Financial Knowledge Large Language Model
Cehao Yang, Chengjin Xu, Yiyan Qi
TL;DR
This work tackles the reliability and practicality gap of large language models in finance by introducing three integrated components. IDEA-FinBench provides a bilingual, exam-style benchmark (CPA/CFA) to rigorously evaluate financial knowledge in LLMs; IDEA-FinKER offers soft (retrieval-based few-shot) and hard (instruction-based fine-tuning) paradigms to rapidly adapt general LLMs to finance without costly pre-training; IDEA-FinQA builds a real-time, externally augmented QA system with dedicated data collection, search, and four LLM-driven agents to ensure factuality with sources. Empirical results show GPT-4 dominates many categories on FinBench, while FinKER typically yields stable gains for weaker models and combined injections offer the best improvements; FinQA reaches superior factual QA performance on FinFact.

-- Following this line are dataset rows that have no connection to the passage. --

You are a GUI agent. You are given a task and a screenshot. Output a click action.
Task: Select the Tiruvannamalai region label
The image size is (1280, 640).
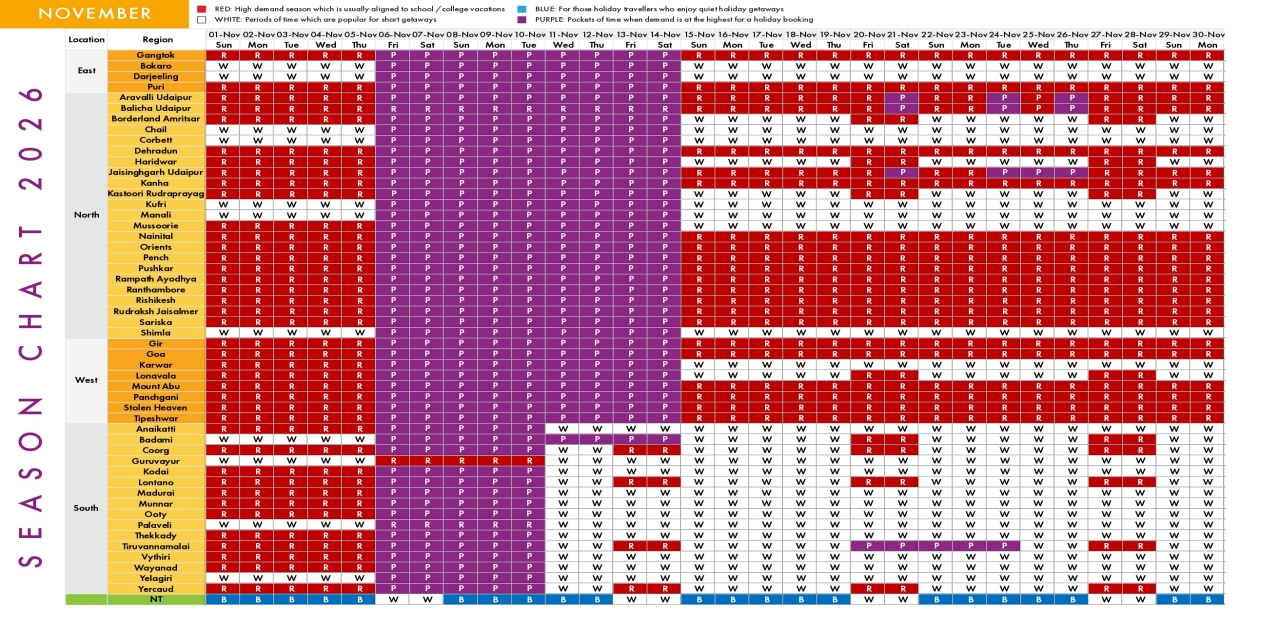[155, 546]
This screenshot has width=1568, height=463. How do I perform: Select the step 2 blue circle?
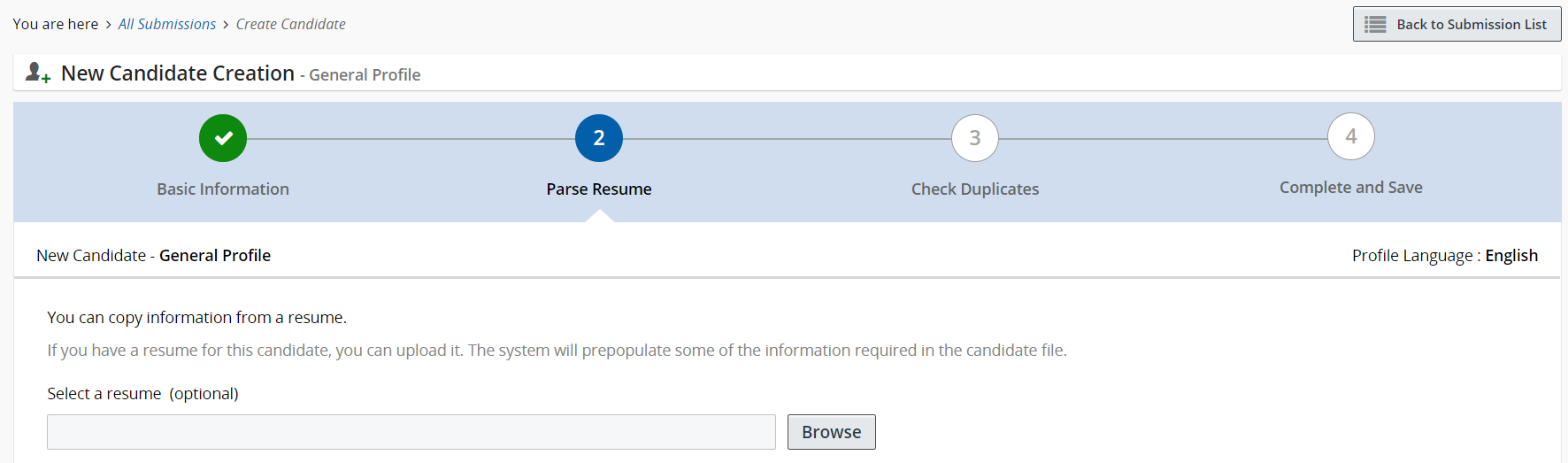point(599,138)
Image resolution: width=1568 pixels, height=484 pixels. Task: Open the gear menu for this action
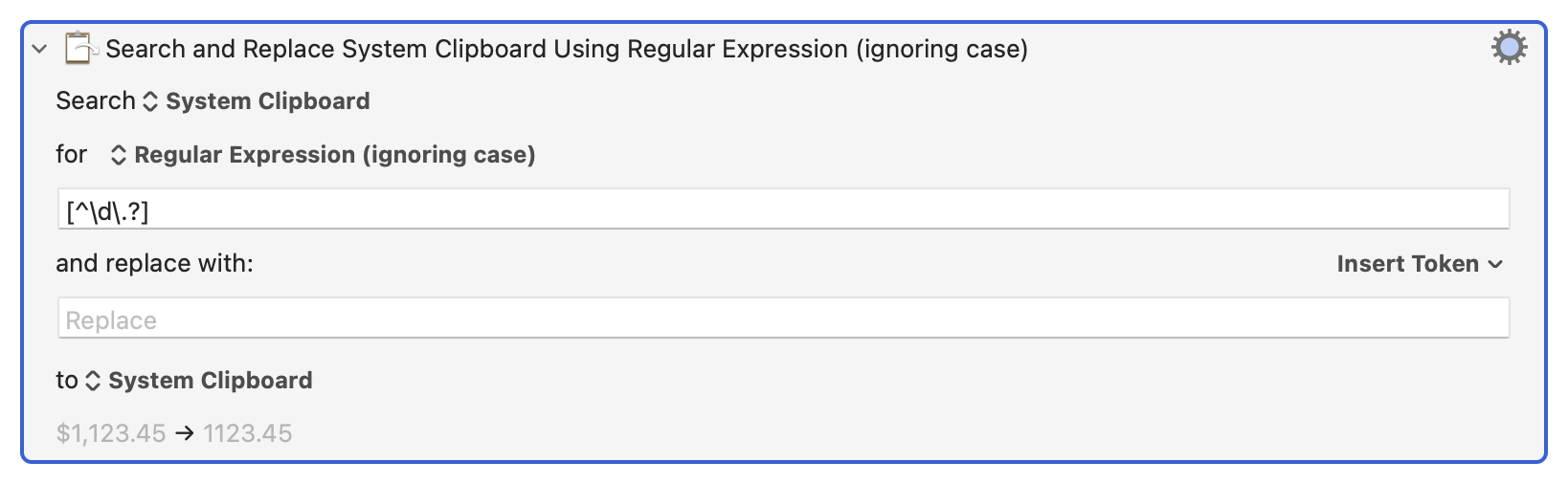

Collectively, the framework provides a scalable path to trustworthy, domain-specific financial AI capable of reasoning, numerical analysis, and fact-checking with auditable sources, enabling practical deployment in finance.
Abstract
Artificial intelligence is making significant strides in the finance industry, revolutionizing how data is processed and interpreted. Among these technologies, large language models (LLMs) have demonstrated substantial potential to transform financial services by automating complex tasks, enhancing customer service, and providing detailed financial analysis. Firstly, we introduce IDEA-FinBench, an evaluation benchmark specifically tailored for assessing financial knowledge in large language models (LLMs). This benchmark utilizes questions from two globally respected and authoritative financial professional exams, aimimg to comprehensively evaluate the capability of LLMs to directly address exam questions pertinent to the finance sector. Secondly, we propose IDEA-FinKER, a Financial Knowledge Enhancement framework designed to facilitate the rapid adaptation of general LLMs to the financial domain, introducing a retrieval-based few-shot learning method for real-time context-level knowledge injection, and a set of high-quality financial knowledge instructions for fine-tuning any general LLM. Finally, we present IDEA-FinQA, a financial question-answering system powered by LLMs. This system is structured around a scheme of real-time knowledge injection and factual enhancement using external knowledge. IDEA-FinQA is comprised of three main modules: the data collector, the data querying module, and LLM-based agents tasked with specific functions.